Mr. Lee came over and wrapped Fred in a bearhug, then stepped back to examine them from behind his dark sunglasses.

Fred threw an arm around Gogo's back, squeezing his arm. "Gogo and I are super happy together! She likes my singing voice, too."

"You have a lovely voice, Fred," Mrs. Lee chirped.

Mr. Lee broke out in a bright smile. "You make a dashing couple, you two."

Dashing. Fred, in his monster beanie and kaiju shirt, and her, with her dyed purple hair and leather jacket. That was a first for Gogo's ears.

Mr. Lee clapped Fred on the shoulder before moving to his wife, snaking his arm around her waist. "Look at this place, Genevieve! You kids started decorating without us! Good thing we got here just in time; there's still plenty to do."

"It's not like we would have finished the whole mansion before you got here," Gogo pointed out.

Mrs. Lee waved her off with a flick of the wrist. "Reginald loves decorating the tree."

"Didn't mean to steal it from you, Dad," Fred scratched the back of his head with a sheepish smile. "I just wanted you to come home to a Christmas-y house - er, parlor."

"I wouldn't have been mad if you finished it without me," Mr. Lee stepped around them, looking over the tree. "That's nice of you, Freddie. You and Gogo did a good job getting started!"

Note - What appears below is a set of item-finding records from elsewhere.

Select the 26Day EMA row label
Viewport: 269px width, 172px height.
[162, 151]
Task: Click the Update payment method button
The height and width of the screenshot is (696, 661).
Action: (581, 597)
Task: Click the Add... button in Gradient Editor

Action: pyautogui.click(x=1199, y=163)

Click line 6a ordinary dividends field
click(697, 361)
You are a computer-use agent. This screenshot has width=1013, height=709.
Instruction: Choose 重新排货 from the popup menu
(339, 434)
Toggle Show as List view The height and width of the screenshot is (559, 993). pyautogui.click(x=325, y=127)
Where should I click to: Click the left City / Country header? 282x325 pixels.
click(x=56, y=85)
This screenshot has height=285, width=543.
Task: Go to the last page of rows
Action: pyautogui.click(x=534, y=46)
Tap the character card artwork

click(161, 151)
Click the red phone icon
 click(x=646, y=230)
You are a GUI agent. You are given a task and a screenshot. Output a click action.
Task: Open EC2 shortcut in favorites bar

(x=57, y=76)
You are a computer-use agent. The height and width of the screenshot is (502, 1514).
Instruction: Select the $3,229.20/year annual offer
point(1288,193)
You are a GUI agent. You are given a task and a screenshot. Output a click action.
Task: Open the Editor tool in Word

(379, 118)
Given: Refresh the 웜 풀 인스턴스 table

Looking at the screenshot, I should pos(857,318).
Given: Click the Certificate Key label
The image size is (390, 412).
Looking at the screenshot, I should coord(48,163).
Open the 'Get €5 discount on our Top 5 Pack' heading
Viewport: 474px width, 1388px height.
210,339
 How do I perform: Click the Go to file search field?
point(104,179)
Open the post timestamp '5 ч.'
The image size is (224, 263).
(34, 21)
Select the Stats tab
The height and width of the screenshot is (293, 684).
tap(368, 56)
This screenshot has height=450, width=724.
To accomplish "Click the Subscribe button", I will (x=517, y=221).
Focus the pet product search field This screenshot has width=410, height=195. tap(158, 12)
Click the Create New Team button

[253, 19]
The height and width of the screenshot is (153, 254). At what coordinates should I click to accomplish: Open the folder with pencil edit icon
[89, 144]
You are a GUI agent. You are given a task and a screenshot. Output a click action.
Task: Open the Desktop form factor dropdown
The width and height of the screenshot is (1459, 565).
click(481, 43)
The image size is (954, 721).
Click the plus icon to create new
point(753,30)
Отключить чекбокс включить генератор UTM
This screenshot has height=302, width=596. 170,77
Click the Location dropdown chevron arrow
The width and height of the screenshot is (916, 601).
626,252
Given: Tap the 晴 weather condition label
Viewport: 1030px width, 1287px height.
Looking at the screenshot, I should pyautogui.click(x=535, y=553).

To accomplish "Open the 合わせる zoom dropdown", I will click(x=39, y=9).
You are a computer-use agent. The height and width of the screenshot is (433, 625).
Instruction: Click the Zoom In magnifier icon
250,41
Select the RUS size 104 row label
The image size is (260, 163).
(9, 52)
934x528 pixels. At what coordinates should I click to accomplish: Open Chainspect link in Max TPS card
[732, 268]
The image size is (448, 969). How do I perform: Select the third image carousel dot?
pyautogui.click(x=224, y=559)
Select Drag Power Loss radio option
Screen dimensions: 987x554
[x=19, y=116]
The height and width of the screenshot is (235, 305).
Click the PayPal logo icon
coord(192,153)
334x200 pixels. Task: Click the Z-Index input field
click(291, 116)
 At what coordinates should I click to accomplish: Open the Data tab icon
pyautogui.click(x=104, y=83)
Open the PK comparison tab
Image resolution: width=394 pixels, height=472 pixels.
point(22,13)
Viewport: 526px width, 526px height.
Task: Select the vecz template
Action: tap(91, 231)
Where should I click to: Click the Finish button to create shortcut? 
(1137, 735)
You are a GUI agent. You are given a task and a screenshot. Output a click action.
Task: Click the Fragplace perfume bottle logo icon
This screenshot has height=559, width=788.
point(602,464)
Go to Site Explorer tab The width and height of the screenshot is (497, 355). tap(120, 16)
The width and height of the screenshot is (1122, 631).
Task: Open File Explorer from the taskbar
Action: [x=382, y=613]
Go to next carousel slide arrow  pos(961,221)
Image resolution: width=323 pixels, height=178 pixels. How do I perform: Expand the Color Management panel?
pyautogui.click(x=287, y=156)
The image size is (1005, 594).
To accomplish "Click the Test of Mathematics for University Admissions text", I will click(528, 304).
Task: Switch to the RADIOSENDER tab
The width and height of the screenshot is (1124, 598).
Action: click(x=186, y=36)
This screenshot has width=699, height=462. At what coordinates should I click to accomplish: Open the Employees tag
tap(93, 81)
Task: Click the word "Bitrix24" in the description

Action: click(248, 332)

"Oh, and my knickknacks and snow globes are up on the mantle," Mrs. Lee noted. "And our stockings. We'll have to get one for you, too, dear; are you all right with your real name, or do you prefer Gogo?"

"Uh, my real name's fine," Gogo was baffled. "Um, I don't live here, though."

"Nonsense, any girlfriend of Fred's is family," she refuted, making her way over the fireplace. "We'll have to rearrange these to make room for yours."

Fred squeezed Gogo to him and gave her temple a swift, hard kiss.

"They like you!" he whispered in excitement. "This is going great!"

"Of course they like me; they already know me," she retorted.

Fred only beamed.

"Madame," Heathcliff spoke up, lifting an angel holding a star out of the box he'd just carried in, "would you like to place the topper this year?"

"Don't I always, Heathcliff? Thank you," she walked over to him to take the angel.

"Not until the end!" Mr. Lee cried. "We have to finish the tree first! Fred, where are those ornaments you used to make in school? I don't see them on here!"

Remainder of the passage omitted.